Sounds like she has a funny personality.


----------



## lorihd (Nov 30, 2011)

how cute is she! adorable


----------



## PupperLove (Apr 10, 2010)

OMG the EARS! LOL! Shes' a cool looking pup, I love her dark face and sable looking coat.


----------



## spiritsmom (Mar 1, 2003)

Those are some ears she's got!


----------



## Mrs. Ashley (May 4, 2012)

Thanks everyone, her ears are always the first thing that get noticed. I wonder why?  

All her traits seem to point toward the German Shepherd in her, including being a huge landshark! The only Mastiff traits are webbed toes and lots of slobber from her big mouth.

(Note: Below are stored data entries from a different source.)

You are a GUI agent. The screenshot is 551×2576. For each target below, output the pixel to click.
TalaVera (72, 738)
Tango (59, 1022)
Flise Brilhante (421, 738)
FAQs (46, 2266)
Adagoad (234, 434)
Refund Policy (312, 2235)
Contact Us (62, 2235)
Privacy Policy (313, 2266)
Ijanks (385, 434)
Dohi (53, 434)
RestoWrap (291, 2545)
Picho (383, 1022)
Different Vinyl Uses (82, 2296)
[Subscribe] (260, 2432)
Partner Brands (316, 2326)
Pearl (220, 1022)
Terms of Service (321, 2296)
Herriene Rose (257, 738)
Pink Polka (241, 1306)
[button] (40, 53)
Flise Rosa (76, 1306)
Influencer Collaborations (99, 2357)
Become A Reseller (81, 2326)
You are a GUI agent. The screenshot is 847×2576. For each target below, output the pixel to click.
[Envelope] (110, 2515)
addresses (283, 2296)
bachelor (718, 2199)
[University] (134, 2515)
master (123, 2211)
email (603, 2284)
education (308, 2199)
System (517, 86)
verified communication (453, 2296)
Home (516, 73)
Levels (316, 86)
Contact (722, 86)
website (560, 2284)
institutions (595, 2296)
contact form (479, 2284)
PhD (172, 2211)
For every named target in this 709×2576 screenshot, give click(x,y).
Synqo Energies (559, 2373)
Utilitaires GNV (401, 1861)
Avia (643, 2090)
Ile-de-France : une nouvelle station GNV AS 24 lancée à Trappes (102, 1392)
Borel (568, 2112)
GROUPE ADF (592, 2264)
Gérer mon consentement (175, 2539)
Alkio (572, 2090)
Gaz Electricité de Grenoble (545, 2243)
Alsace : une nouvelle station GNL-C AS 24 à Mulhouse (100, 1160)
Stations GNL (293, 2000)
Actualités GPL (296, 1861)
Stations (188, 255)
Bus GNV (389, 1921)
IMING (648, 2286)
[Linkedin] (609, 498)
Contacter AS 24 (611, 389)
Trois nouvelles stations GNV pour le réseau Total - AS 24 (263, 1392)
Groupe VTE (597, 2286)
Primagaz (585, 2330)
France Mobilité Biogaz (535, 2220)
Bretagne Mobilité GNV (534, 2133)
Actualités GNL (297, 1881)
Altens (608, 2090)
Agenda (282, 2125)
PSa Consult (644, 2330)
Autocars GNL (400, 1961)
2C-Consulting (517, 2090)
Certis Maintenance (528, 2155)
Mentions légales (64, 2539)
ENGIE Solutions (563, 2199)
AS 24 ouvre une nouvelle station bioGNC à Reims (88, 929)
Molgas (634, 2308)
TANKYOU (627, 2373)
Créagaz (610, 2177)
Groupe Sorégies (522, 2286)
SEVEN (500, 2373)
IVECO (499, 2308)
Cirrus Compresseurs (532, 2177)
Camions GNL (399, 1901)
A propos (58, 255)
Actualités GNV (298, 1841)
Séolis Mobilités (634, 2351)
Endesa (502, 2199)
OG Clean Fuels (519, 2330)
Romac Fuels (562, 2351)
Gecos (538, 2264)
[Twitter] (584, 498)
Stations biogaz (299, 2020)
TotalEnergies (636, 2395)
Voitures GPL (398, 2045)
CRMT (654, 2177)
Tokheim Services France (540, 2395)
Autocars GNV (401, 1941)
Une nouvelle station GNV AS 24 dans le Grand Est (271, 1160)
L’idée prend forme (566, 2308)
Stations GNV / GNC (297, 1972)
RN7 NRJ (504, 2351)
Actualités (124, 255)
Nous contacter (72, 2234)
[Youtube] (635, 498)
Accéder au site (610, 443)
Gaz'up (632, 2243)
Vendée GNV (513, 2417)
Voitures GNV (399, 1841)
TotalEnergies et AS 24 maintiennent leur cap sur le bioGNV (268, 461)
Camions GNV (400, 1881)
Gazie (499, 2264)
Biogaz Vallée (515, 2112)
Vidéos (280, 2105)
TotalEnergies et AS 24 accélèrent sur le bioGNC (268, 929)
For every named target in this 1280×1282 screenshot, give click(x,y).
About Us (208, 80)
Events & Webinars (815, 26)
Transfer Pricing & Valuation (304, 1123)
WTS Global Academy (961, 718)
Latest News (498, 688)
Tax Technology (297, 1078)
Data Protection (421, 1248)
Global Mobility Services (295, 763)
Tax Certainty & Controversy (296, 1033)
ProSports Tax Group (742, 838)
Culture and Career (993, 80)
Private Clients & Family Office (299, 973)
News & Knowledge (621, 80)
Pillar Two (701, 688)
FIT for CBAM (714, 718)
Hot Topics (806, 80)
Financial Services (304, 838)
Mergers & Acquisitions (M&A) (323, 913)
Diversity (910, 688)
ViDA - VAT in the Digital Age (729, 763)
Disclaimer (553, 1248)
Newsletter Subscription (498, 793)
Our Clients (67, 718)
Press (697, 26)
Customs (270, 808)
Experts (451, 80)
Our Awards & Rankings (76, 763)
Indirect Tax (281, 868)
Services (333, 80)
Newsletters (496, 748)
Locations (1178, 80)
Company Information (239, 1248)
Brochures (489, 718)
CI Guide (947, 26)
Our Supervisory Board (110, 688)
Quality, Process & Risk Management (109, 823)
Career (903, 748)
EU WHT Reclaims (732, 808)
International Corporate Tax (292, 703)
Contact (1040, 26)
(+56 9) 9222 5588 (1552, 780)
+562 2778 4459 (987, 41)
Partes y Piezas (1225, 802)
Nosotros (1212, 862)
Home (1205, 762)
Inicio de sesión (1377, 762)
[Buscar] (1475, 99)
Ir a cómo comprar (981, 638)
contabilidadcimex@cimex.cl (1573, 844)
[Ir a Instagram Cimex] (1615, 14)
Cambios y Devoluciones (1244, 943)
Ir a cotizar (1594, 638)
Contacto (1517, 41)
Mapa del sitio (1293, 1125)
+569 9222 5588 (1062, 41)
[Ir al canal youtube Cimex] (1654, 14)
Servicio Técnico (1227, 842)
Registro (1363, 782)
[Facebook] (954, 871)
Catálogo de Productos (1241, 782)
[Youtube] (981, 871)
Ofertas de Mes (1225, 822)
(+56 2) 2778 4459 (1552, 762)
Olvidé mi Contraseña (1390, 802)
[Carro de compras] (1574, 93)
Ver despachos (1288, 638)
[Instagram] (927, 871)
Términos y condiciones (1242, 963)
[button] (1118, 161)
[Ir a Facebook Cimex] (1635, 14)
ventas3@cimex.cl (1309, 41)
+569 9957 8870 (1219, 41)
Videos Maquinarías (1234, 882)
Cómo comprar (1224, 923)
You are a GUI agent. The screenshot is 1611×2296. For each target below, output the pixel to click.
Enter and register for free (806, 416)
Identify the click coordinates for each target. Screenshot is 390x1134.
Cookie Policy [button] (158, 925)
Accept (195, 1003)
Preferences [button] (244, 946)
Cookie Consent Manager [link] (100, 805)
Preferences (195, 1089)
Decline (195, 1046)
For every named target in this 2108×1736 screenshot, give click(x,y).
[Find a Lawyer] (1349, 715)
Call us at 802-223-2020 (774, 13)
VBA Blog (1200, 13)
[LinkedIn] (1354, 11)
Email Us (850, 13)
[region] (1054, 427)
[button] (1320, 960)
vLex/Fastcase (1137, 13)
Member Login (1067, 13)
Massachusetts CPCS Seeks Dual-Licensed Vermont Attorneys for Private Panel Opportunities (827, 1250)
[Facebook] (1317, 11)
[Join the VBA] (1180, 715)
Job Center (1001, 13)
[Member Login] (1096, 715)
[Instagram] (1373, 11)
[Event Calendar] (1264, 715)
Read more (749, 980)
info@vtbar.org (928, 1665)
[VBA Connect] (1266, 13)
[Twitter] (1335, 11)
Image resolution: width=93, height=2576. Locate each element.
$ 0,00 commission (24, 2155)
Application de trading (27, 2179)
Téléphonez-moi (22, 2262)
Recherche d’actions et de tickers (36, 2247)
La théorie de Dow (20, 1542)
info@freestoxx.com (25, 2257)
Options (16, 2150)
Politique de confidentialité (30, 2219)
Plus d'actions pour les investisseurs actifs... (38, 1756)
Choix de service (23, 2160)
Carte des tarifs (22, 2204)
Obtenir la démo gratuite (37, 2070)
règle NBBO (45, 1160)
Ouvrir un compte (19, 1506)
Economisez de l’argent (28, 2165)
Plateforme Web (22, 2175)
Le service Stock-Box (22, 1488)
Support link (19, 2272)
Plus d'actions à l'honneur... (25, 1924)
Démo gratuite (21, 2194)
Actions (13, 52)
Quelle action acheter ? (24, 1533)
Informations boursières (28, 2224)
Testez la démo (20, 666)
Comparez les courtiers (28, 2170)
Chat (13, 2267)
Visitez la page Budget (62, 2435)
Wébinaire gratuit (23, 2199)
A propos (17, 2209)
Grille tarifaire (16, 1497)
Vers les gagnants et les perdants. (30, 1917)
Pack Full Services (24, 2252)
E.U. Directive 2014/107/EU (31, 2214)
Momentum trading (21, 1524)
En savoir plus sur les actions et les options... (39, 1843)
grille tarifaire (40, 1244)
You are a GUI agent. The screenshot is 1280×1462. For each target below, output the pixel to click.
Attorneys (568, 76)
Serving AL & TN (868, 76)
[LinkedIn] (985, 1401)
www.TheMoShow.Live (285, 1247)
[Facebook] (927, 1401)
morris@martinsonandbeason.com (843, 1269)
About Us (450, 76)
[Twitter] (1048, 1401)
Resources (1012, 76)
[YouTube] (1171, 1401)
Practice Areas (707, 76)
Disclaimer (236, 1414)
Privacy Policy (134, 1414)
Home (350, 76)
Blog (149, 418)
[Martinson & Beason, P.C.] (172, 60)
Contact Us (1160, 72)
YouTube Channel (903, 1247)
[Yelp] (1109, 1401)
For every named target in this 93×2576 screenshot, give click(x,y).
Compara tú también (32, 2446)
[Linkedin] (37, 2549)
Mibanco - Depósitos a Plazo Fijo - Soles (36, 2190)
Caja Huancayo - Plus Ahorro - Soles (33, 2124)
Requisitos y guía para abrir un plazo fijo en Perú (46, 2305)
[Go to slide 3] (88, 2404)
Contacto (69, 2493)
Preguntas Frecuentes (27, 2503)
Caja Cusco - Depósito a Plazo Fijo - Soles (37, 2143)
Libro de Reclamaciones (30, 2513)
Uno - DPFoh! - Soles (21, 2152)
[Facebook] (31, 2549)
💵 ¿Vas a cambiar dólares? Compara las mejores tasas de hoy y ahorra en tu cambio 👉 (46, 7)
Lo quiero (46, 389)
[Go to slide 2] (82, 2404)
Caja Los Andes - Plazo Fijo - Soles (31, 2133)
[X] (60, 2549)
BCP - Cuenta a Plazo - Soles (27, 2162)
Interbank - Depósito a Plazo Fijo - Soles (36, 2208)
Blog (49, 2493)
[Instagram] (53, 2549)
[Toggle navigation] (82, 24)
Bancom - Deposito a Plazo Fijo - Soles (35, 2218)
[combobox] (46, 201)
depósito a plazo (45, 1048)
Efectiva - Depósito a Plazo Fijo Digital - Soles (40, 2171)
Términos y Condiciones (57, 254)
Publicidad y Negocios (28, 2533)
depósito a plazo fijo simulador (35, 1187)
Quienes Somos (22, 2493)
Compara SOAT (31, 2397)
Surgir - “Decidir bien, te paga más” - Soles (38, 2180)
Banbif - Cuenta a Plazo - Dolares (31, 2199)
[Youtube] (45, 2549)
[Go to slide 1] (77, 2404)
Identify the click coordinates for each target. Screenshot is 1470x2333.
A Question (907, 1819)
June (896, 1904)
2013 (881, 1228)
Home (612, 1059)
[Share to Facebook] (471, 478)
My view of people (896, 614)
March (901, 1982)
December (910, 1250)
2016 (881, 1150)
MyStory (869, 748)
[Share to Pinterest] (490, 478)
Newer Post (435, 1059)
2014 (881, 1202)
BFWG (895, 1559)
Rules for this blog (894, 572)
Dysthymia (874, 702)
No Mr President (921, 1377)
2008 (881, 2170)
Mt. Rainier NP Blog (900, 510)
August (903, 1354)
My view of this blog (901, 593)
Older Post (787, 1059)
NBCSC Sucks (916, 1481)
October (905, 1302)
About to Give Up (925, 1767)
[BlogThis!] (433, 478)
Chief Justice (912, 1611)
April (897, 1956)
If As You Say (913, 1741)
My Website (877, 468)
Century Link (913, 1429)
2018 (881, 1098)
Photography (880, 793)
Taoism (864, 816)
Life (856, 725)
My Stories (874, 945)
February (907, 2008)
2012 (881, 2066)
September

Her coat color keeps changing. She was pretty dark when I first got her. And the bottom part of her tail is black, like it was dipped in ink, while the top 6 inches or so is tan like the rest of her body. It's interesting to keep watching her change.


----------



## msvette2u (Mar 20, 2006)

Very cute :wub:


----------



## Konotashi (Jan 11, 2010)

My guess would probably be GSD/Great Dane. In that third pic, her face looks a LOT like a Dane's, then she has some GSD traits as well. Or possibly Malinois? 

Either way, she's ADORABLE. LOVE those ears! LOL


----------



## Mrs. Ashley (May 4, 2012)

Konotashi said:


> My guess would probably be GSD/Great Dane. In that third pic, her face looks a LOT like a Dane's, then she has some GSD traits as well. Or possibly Malinois?
> 
> Either way, she's ADORABLE. LOVE those ears! LOL


I'm not exactly sure of her mix. I got her off of Craigslist (free) because the people said their older dog wasn't getting along with her. So, everything I "know" about her is coming from taking their word, which doesn't seem too reliable. She was supposed to be 8 weeks old when I got her, but I think she was closer to 5-6. She was eating puppy food, but was tiny (4.6 lbs) and could barely walk. 

Whatever her mix is, we love the big brat to pieces. I can't wait to see her as an adult.


----------



## sjones5254 (Dec 16, 2011)

Mom that's just better to hear you with


----------



## DeucesMom (Apr 17, 2012)

Those ears are KILLING me!!  I love the crazy ear and that last picture - she looks like she could take flight with those ears. 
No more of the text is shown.